I'm trying to solve below exercise in Brezis' Functional Analysis, i.e.,
Exercise 4.14 Let $(\Omega, \mathcal F, \mu)$ be a measure space with $\mu(\Omega) < \infty$. Let $f,f_n$ be real-valued measurable functions such that $(f_n) \subset L^p(\Omega)$ where $p \in [1, \infty)$ and that $f_n \to f$ $\mu$-a.e.
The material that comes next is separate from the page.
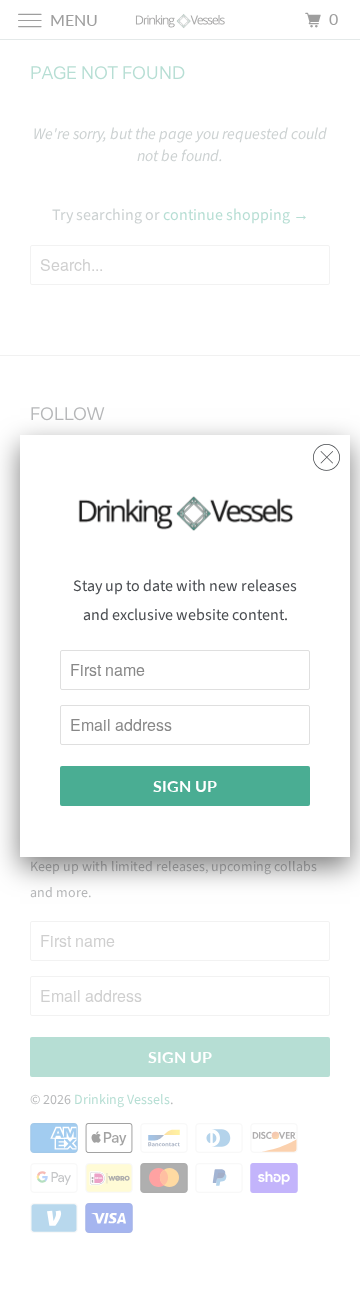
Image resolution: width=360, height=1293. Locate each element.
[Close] (326, 452)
Assume that for each $\varepsilon >0$ there is $\delta>0$ such that $\sup_n \int_A |f_n|^p < \varepsilon$ for every $A \in \mathcal F$ with $\mu(A) < \delta$. Prove that $f_n \to f$ in $L^p(\Omega)$.
Could you confirm if my below proof is fine?
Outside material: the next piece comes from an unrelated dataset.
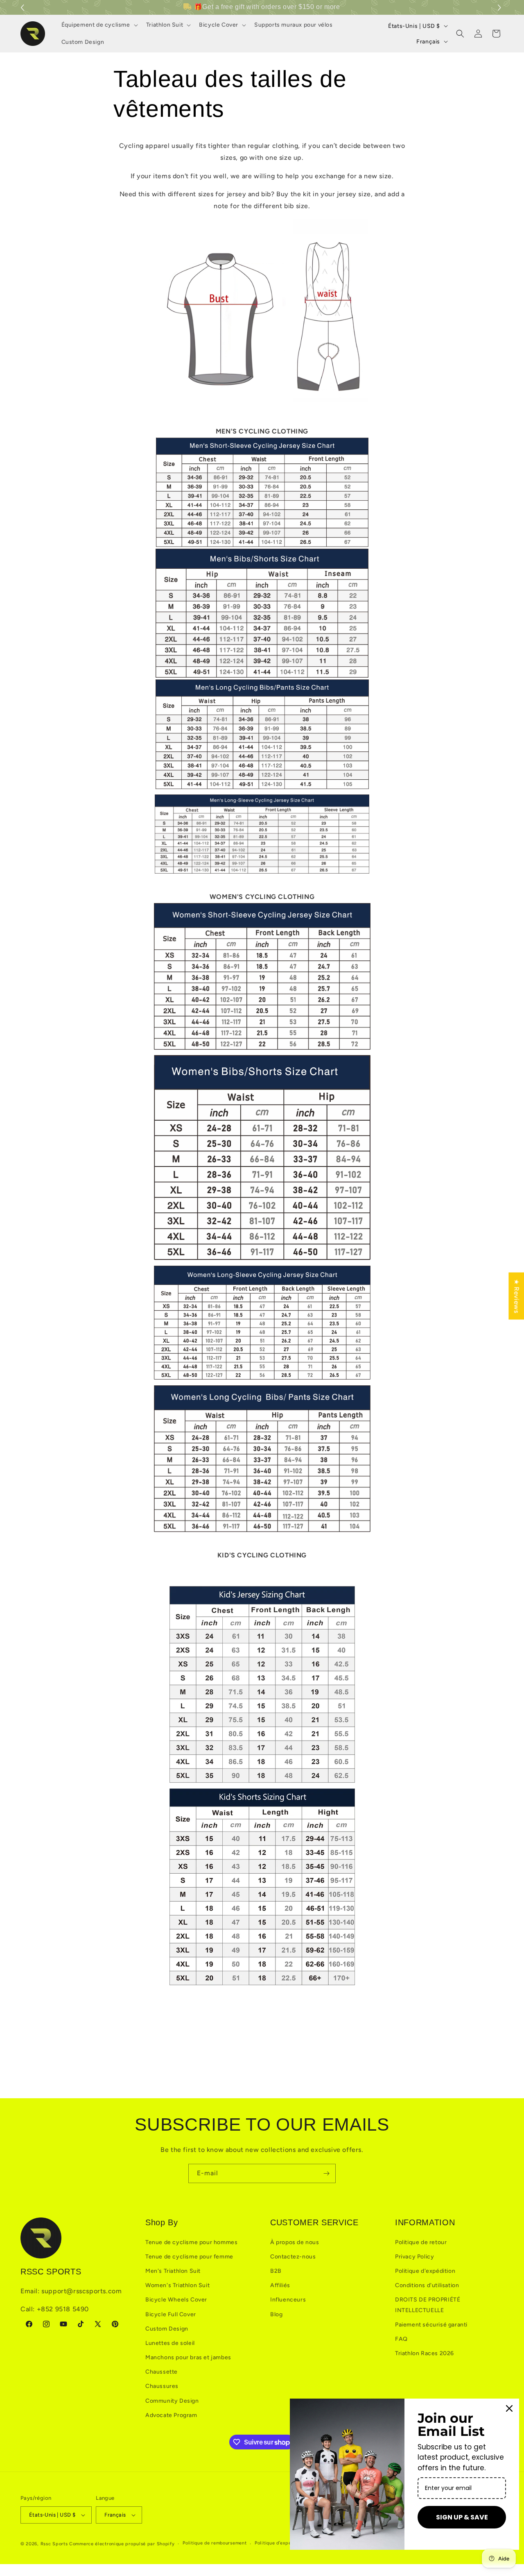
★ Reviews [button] (516, 1296)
My attempt It suffices to prove that $(f_n)$ is a Cauchy sequence in $L^p(\Omega)$. We fix $\varepsilon >0$. There is $\delta>0$ such that $\sup_n \int_A |f_n|^p < \varepsilon 2^{-p}$ for every $A \in \mathcal F$ with $\mu(A) < \delta$. By Egorov theorem (where $\mu(\Omega) < \infty$ is needed), there is $A \in \mathcal F$ such that $\mu(A) < \delta$ and $f_n \to f$ uniformly on $A^c := \Omega \setminus A$. There is $N >0$ such that for all $m,n \ge N$, $$ \begin{align} & \sup_{\omega \in A^c} |f_n(\omega) - f_m (\omega)| \\ \le{} & \sup_{\omega \in A^c} |f_n(\omega) - f (\omega)| + \sup_{\omega \in A^c} |f_m (\omega) - f (\omega)| \\ <{} &\varepsilon. \end{align} $$
We have $$ \|f_n-f_m\|_p^p = \int_A |f_n-f_m|^p + \int_{A^c} |f_n-f_m|^p. $$
For all $a,b \in \mathbb R$, $$ |a+b|^p \le (2 \max\{a,b\})^p = 2^p (\max\{a,b\})^p \le 2^p(|a|^p+|b|^p). $$
Then for all $m,n \ge N$, $$ \begin{align} \|f_n-f_m\|_p^p &\le 2^p \int_A (|f_n|^p + |f_m|^p) + \int_{A^c} |f_n-f_m|^p \\ &\le 2^p (\varepsilon 2^{-p+1}) + \varepsilon \\ &= 3 \varepsilon. \end{align} $$
This completes the proof.